Câmara dos Deputados assegura ao STF que indicações de emendas parlamentares seguiram regras de transparência e não houve desvio de recursos, em resposta a questionamentos do ministro Flávio Dino.

Câmara garante ao STF transparência em indicações de emendas

A Câmara dos Deputados comunicou ao Supremo Tribunal Federal (STF) que o processo de indicação de emendas parlamentares de comissão seguiu todas as regras de transparência. A manifestação foi enviada na noite de segunda-feira (20) e responde às cobranças do ministro Flávio Dino, que havia solicitado explicações sobre a tramitação interna e a destinação desses recursos.

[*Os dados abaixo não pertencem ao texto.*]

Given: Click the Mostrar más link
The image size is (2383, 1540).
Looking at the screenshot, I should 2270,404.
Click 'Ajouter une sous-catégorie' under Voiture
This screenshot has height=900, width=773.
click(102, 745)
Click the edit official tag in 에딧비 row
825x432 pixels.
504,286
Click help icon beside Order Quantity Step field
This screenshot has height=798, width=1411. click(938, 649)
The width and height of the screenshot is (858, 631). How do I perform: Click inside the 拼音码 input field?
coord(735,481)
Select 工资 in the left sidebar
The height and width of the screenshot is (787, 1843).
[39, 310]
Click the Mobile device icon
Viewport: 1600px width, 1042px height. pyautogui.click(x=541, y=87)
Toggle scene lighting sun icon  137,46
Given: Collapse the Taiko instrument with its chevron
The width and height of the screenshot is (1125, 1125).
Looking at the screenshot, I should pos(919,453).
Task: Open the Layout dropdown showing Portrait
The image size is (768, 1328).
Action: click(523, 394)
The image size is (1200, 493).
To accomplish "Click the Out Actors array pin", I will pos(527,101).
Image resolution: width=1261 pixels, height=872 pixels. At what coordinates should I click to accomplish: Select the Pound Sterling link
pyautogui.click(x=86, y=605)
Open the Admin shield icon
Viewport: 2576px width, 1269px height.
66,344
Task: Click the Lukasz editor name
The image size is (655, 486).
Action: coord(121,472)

## Transparência e Regularidade nas Indicações

Em nota, a Advocacia da Câmara afirmou ter enviado à Corte a documentação necessária para comprovar que cada indicação de emenda foi devidamente deliberada e aprovada. Segundo a Casa Baixa, não houve desvio de recursos e os beneficiários indicados receberam os valores solicitados. A Câmara ressalta que sua função é indicar e aprovar as emendas, enquanto a execução e o pagamento cabem ao Poder Executivo.

As emendas parlamentares representam uma parte do Orçamento destinada à execução conforme a indicação dos congressistas. Especificamente as emendas de comissão, que não são de execução obrigatória, somam um montante de R$ 12,1 bilhões em 2026. A discussão sobre a destinação dessas verbas ganhou força após o ministro Flávio Dino intimar as lideranças dos 21 partidos com representação no Congresso para que prestassem esclarecimentos sobre a definição e distribuição das emendas.

## Investigação sobre Influência Partidária

O ministro Flávio Dino busca apurar a possível influência de dirigentes partidários, como Valdemar Costa Neto, presidente do PL, na destinação de recursos de emendas. Investigações da Polícia Federal suspeitam que emendas teriam sido indicadas por Valdemar, mesmo sem mandato parlamentar, com deputados atuando formalmente como solicitantes para ocultar essa atuação. As suspeitas envolvem os crimes de peculato, desvio e associação criminosa, surgindo a partir da Operação Transparência.

Dino solicitou aos partidos informações detalhadas sobre a existência de cotas de emendas, sua finalidade, quem autoriza a utilização, o fundamento jurídico e o procedimento adotado para a definição e destinação dos recursos. O ministro enfatizou que a deliberação de emendas é prerrogativa exclusiva de parlamentares ativos, considerando "anômalo" que ex-parlamentares mantenham cotas orçamentárias informais e transmitam ordens a funcionários da Casa.